Select Tables
Once your connector is set up, the next step is to select the source tables to ingest data into Kumo.
Connecting a Table
- Navigate to Tables in the side menu and click Add Table.
- Next, select a Source:
- Connector – Choose an existing data connector.
- Local Upload – Upload a local CSV or Parquet file.
Selecting a Connector Source
If you choose Connector as the source type:
- Select a connector from the drop-down.
- Kumo will load available tables in the Source Table drop-down.
- (For Native Databricks users) – Enter the Schema Name to populate the table list.
Column Selection
For optimal results, you should ensure that any table columns you select for Kumo ingestion meet the following criteria:
- Clean: be sure to remove fake/synthetic data, predictions from other ML models, data for which the column definition has constantly changed over time (especially if a particular attribute ID may point to different things over time), and data that is known to be otherwise unreliable or frequently inaccurate.
- Relevant and Mutually Exclusive: the larger the graph size (i.e., the sum across the tables in a graph), the larger the compute cost; to optimize training costs, remove columns that provide similar/duplicated information, irrelevant information, and other extraneous data.
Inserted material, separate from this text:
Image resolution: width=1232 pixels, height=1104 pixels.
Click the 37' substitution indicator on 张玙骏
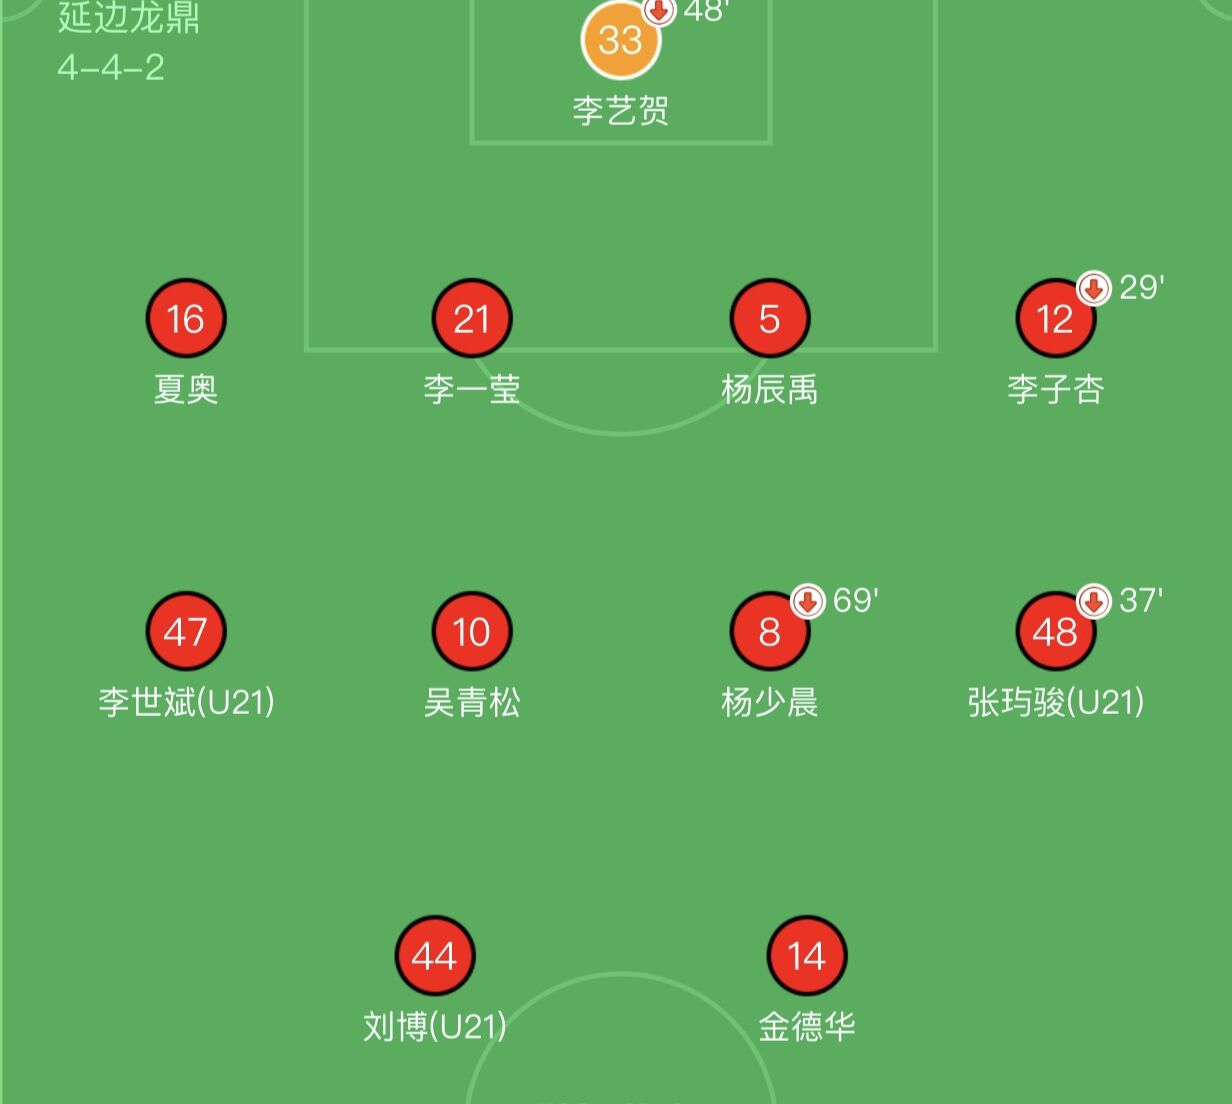tap(1092, 602)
- Complete: the column should cover the full history across the timeframe in question (e.g., the whole record of purchases/interactions versus a user’s first/last purchase, or a subscriber’s most recent interaction). If this results in an oversized data set, you can provide Kumo with a compressed version that indicates changes in aggregate metrics over time (e.g., per day/week/month).
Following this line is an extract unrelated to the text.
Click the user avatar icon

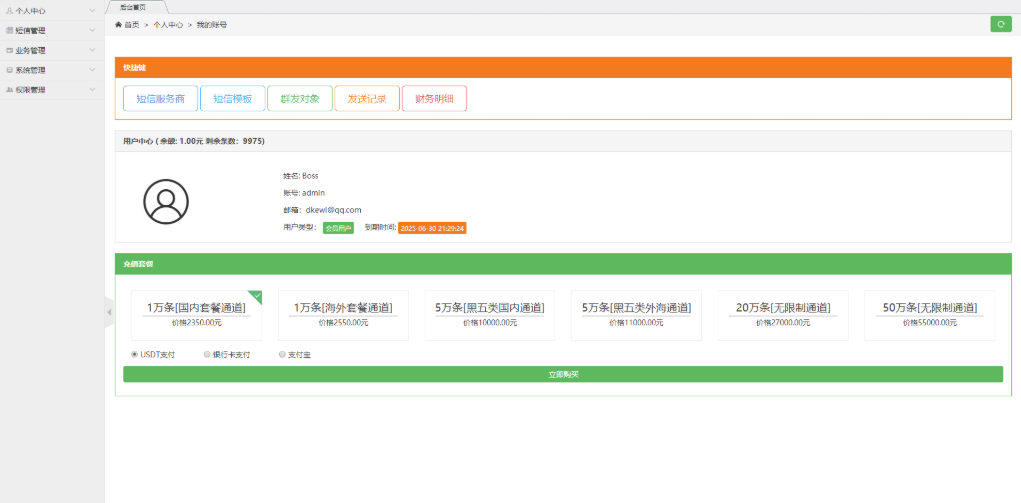[166, 201]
🚧Using the wrong or unnecessary columns can lead to both degraded model performance (due to noisy pQuery inputs, or worse—due to data leakage), as well as increased pQuery training costs.
Column Preprocessing
After selecting a table, you can define column types and preprocessing steps to ensure proper data handling. For details, see Column Preprocessing.
Debugging & Data Validation
To verify a table’s schema and metadata:
- Navigate to the Tables page.
- Click on the table name to view details.
- Click on a column to the see detailes Stats.
This section provides useful insights, such as:
- Column statistics (e.g., missing values, cardinality, distributions).
- Sample rows for verification.
Kumo computes this information from a smaller sample of the dataset. Complete statistics are available after full data ingestion during model training.
Handling Missing Data
- Kumo treats blank entries as missing values.
- It does not automatically recognize special strings (
"NaN"
,"none"
,"N/A"
) as missing. - For numeric columns, missing values are often filled with placeholder values (e.g.,
-1
). These should be cleared or left blank if you want them treated as missing.